= INSTRUCTIONS TO FOLLOW =
Your answer should repeat exactly the line containing "The image size is (2400, 1350)." and all lines after it through the end of the material below, with no other text.

= DATA FOR THIS TASK =
=== Begin Enclosure ===

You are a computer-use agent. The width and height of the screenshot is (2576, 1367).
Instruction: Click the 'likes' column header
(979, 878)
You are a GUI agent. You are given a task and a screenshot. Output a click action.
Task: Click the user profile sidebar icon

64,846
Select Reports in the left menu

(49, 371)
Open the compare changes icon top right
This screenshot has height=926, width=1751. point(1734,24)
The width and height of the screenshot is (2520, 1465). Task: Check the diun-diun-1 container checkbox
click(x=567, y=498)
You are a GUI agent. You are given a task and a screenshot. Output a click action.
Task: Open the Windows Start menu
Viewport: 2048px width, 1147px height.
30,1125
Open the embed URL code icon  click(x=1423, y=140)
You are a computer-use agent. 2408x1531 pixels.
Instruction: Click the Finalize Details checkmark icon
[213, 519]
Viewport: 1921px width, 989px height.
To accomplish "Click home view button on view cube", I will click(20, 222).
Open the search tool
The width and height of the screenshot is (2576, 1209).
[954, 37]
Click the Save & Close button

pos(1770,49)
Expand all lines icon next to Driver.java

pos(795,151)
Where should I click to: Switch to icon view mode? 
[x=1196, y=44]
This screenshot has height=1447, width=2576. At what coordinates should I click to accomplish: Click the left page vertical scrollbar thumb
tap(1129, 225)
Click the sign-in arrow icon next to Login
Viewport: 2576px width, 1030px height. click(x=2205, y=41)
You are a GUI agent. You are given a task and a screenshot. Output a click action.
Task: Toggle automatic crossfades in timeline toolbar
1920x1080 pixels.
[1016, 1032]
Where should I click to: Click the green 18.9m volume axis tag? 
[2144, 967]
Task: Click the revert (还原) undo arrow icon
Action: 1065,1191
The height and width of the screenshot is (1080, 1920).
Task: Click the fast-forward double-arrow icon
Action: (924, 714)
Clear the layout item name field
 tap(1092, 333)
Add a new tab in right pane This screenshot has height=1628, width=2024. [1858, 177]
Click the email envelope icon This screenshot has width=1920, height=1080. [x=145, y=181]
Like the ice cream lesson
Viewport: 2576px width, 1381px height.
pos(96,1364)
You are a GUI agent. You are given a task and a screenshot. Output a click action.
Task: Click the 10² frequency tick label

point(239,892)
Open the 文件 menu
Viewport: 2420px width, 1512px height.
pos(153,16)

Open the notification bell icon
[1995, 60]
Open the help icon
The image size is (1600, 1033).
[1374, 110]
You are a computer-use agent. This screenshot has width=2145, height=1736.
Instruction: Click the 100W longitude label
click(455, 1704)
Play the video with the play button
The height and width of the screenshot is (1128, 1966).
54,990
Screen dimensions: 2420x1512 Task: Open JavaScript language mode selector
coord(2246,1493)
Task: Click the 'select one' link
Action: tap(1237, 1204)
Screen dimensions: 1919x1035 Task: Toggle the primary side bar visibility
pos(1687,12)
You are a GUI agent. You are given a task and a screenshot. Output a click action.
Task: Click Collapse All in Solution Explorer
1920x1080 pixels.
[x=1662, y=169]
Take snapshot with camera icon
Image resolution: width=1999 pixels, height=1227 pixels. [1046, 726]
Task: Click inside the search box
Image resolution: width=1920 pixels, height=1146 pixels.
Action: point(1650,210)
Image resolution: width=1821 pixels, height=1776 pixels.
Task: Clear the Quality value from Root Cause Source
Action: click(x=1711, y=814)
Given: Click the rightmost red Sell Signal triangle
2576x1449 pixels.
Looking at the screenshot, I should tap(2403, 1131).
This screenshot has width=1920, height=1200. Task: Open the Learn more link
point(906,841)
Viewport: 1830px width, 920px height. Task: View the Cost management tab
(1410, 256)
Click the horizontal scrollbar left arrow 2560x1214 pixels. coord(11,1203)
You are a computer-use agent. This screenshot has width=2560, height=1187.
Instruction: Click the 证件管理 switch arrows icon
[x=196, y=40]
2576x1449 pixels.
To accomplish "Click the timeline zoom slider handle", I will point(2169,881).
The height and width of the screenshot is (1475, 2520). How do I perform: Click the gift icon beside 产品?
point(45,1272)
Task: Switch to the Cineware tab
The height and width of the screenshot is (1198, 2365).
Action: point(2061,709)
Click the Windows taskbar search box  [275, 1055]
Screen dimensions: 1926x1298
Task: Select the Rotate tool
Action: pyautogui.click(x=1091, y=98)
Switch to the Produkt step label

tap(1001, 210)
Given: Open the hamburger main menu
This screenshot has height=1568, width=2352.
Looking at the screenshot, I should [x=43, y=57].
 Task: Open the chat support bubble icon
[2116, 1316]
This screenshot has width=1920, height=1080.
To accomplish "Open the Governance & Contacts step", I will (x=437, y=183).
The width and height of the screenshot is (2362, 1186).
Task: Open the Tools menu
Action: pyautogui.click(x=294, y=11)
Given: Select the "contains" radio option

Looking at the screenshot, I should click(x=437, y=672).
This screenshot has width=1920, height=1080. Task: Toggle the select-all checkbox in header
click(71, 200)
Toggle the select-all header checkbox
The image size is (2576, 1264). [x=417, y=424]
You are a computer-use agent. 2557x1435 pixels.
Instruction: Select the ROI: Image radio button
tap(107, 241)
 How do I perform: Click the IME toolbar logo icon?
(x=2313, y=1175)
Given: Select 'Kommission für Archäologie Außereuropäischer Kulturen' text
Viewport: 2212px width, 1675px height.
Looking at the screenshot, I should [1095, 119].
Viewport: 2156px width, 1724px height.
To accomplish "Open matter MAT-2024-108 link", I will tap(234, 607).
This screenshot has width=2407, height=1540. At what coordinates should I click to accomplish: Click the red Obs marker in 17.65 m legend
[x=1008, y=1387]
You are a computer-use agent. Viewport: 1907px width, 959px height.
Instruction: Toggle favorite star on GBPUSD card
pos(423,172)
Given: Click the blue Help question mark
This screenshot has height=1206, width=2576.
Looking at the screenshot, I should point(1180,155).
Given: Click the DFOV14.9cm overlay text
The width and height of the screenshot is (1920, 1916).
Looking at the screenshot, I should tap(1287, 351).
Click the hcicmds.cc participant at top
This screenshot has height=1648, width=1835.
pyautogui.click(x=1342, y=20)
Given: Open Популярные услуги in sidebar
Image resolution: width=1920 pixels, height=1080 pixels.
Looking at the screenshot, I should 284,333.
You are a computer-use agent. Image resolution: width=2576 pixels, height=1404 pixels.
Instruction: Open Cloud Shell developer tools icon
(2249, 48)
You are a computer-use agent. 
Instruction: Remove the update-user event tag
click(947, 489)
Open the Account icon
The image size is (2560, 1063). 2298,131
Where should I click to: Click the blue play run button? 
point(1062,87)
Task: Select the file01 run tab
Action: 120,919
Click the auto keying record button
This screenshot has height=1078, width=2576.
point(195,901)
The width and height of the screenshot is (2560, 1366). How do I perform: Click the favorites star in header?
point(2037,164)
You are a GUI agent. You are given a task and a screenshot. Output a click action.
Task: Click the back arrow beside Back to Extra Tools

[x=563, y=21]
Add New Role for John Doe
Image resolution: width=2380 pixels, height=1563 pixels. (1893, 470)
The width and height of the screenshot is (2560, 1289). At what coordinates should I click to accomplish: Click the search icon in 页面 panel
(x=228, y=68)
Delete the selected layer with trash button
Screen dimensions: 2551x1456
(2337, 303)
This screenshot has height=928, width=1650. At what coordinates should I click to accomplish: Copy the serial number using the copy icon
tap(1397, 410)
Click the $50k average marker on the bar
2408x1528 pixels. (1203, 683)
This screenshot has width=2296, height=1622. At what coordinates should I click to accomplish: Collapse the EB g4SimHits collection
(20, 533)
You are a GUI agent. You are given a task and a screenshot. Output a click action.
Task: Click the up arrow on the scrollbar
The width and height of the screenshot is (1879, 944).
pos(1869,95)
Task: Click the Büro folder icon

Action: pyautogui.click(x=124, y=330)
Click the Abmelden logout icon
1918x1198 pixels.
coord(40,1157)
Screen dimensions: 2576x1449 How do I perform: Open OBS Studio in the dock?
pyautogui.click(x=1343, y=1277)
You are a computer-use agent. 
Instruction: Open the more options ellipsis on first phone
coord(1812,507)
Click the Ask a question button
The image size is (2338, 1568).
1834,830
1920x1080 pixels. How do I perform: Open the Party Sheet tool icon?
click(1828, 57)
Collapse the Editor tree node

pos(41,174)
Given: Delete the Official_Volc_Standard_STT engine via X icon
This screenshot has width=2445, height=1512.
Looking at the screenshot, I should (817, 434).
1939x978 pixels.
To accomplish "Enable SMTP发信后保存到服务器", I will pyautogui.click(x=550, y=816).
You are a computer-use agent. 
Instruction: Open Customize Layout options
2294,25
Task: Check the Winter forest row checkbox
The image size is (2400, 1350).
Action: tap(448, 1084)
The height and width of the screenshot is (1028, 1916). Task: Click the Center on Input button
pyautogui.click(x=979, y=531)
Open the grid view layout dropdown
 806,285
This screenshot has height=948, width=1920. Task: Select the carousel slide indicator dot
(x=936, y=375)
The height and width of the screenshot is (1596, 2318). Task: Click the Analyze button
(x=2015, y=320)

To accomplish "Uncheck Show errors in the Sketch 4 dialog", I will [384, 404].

=== End Enclosure ===

= SOLVED PROBLEM =
The image size is (2400, 1350).
Action: tap(448, 1084)
The height and width of the screenshot is (1028, 1916). Task: Click the Center on Input button
pyautogui.click(x=979, y=531)
Open the grid view layout dropdown
 806,285
This screenshot has height=948, width=1920. Task: Select the carousel slide indicator dot
(x=936, y=375)
The height and width of the screenshot is (1596, 2318). Task: Click the Analyze button
(x=2015, y=320)

To accomplish "Uncheck Show errors in the Sketch 4 dialog", I will [384, 404].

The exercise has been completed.